Tıpkı iki mühendisin aşağıda anlatılan tecrübesi gibi…
“1970’li yıllarda CPU tasarımı yapan iki mühendis o an akıllarına gelen bir şeyi test etmek için cpu’nun üzerini açar. O an cpu’yu tuttukları yerin bir dijital görüntüsünü oluştururlar. Bu görüntü çok net değildir.
Normalde insan gözü ışık tayflarının çok küçük bir kısmını görmektedir. Bu bildiğim kadarıyla %5’ten düşük bir orana sahip. Ama bir ccd gözle göremediğimiz ışık tayflarını da yakalamakta.
1987 yılında astronomiyle uğraşan bir arkadaşlarıyla sohbet ederken 1970’li yıllarda yaptıkları deney akıllarına gelir ve bir teleskobun arkasına bu üstü açık cpu’yu yerleştirirler. Bu yapılan sayesinde o güne kadar bilinen yaklaşık on bin yıldıza bir on bin kadarı daha ilave edilmiştir.”
Bu iki mühendis 70lerde edindikleri bu bilgiyi uygulayacakları yeri bilmedikleri için uzun bir süre bu bilgi kullanılmadan beklemiştir.
Uludağ Üniversitesi’nde yapılan 2 Mayıs 2013 tarihli “Evrenin ölçülmesinde Disiplinler Arası Yaklaşımlar” isimli seminerden bir kaç kare…Origami hakkında
Origami çok eski bir kağıt katlama sanatıdır. Kanat çırpan kuşlar,oyuncaklar,kağıt tuzluk, vb. Bu origaminin olageldiği şeydir.
Fakat 20. yüzyılda, Yoshizawa isimli bir japon katlayıcı geldi, ve binlerce yeni tasarım oluşturdu. Daha da önemlisi, bir dil oluşturdu, bir iletişim yöntemi, nokta, çizgi ve noktalardan oluşan bir kod.
Yoshizawa matematik prensiplerini origamiyle sanata uyguladı. Bu onu çok kuvvetli bir araca götürüyordu.

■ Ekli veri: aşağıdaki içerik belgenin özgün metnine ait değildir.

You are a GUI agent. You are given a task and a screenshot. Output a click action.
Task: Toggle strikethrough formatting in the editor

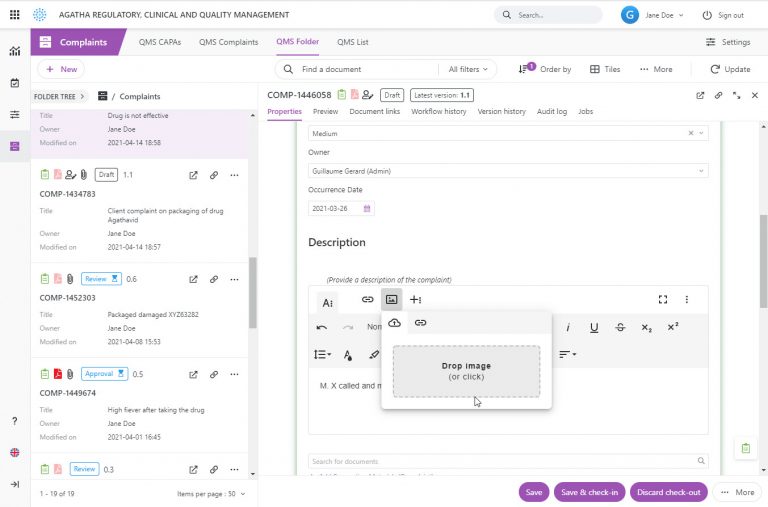point(620,327)
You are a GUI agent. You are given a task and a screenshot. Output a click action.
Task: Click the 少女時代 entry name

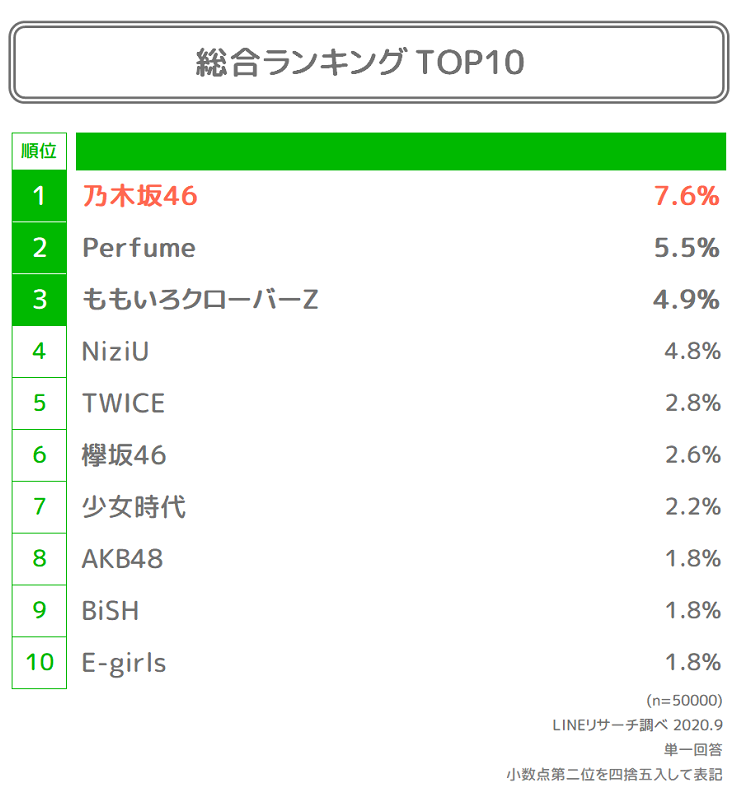pos(134,507)
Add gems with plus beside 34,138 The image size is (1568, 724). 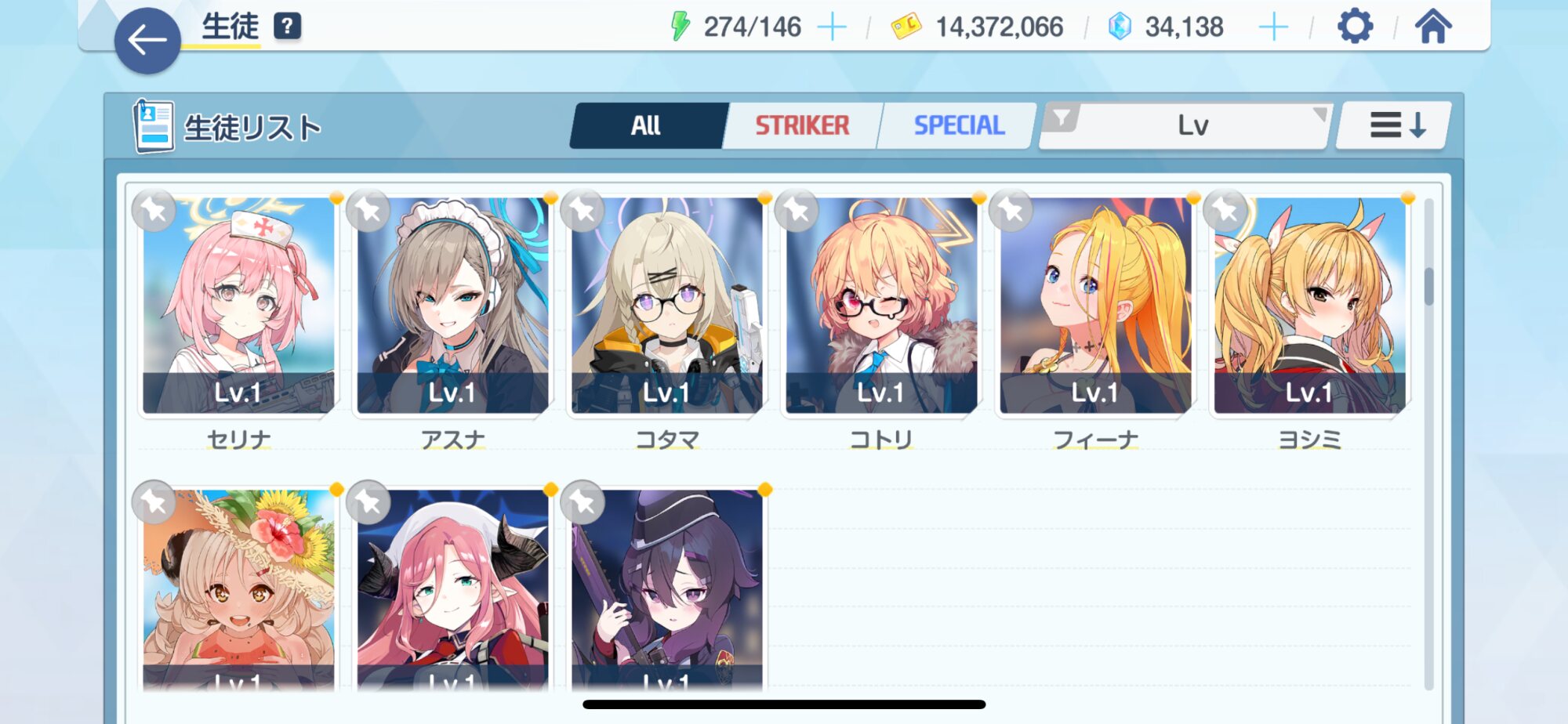tap(1273, 27)
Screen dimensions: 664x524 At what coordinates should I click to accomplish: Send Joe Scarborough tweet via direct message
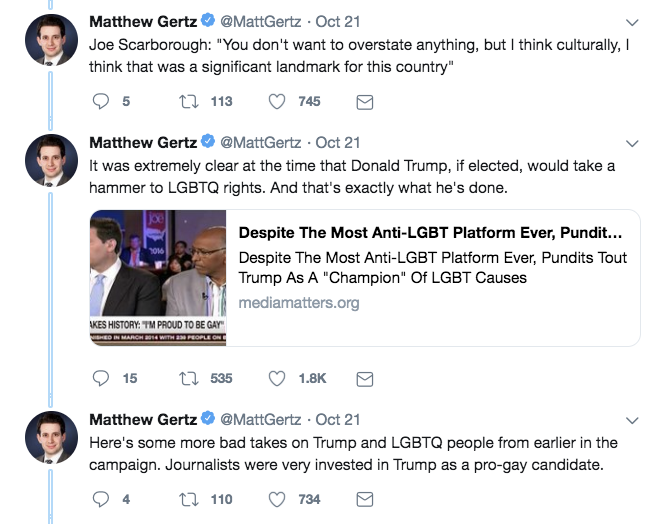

“Probleminizi alıp başkasının çözdüğü bir probleme dönüştürebilir ve onların çözümlerini kullanabilirsiniz. “
Origami sayesinde bir futbol sahası büyüklüğündeki cam levha uzaya yerleştirilebilmiştir. Ayıca tıp alanında faydalı kullanım alanları bulunmaktadır.
İnsanoğlu bilgisayar ile kendi sanal dünyasını oluşturdu. Bu sanal dünya bügünkü evrenimizin bir kısmına ışık tutuyor. Ama evren o kadar büyük ve bilinmezliklerle dolu ki, hala daha gerçeğin çok küçük bir kısmını görüyoruz.
“Hayat, bilginizle doğru zaman da doğru yerde bağlantılar kurduğunuz zaman anlam kazanıyor.”